### Exercise requirements
Extract each line in the listing below that contains the string "subway".

### Dataset rows

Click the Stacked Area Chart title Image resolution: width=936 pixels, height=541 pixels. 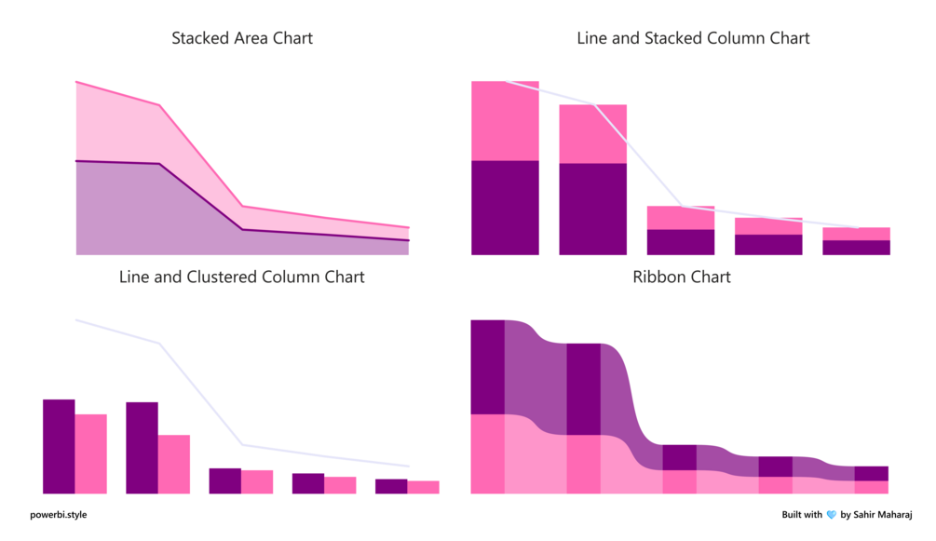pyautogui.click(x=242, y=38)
* * *
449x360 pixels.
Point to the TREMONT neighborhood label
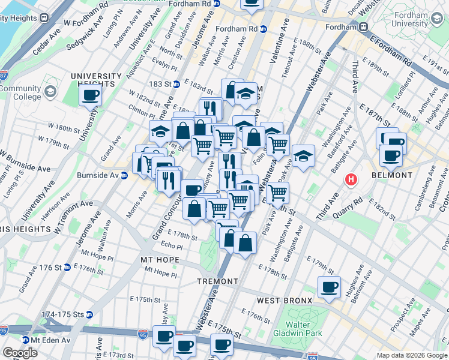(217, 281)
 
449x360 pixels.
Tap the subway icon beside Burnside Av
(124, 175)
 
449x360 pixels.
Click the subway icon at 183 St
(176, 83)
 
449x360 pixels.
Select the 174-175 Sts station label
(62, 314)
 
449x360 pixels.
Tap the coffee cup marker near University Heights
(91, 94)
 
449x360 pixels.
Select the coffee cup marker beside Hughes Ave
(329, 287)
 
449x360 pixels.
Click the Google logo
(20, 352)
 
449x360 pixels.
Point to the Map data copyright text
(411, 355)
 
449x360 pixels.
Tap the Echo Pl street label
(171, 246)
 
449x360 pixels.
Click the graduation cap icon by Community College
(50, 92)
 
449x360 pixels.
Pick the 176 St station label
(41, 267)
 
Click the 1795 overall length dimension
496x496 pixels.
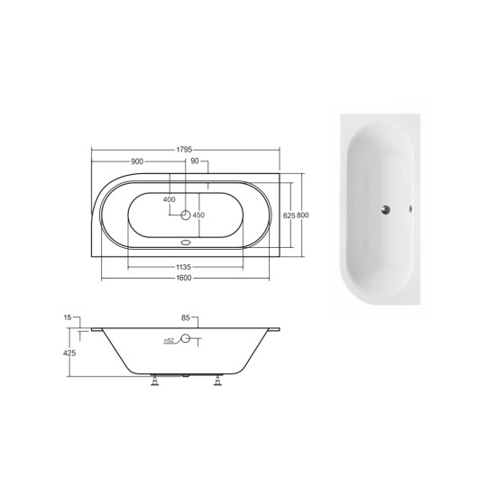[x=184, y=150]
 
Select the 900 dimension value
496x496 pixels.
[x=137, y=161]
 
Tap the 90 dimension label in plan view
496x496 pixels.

### Response for this exercise
Tap the subway icon beside Burnside Av
Click the subway icon at 183 St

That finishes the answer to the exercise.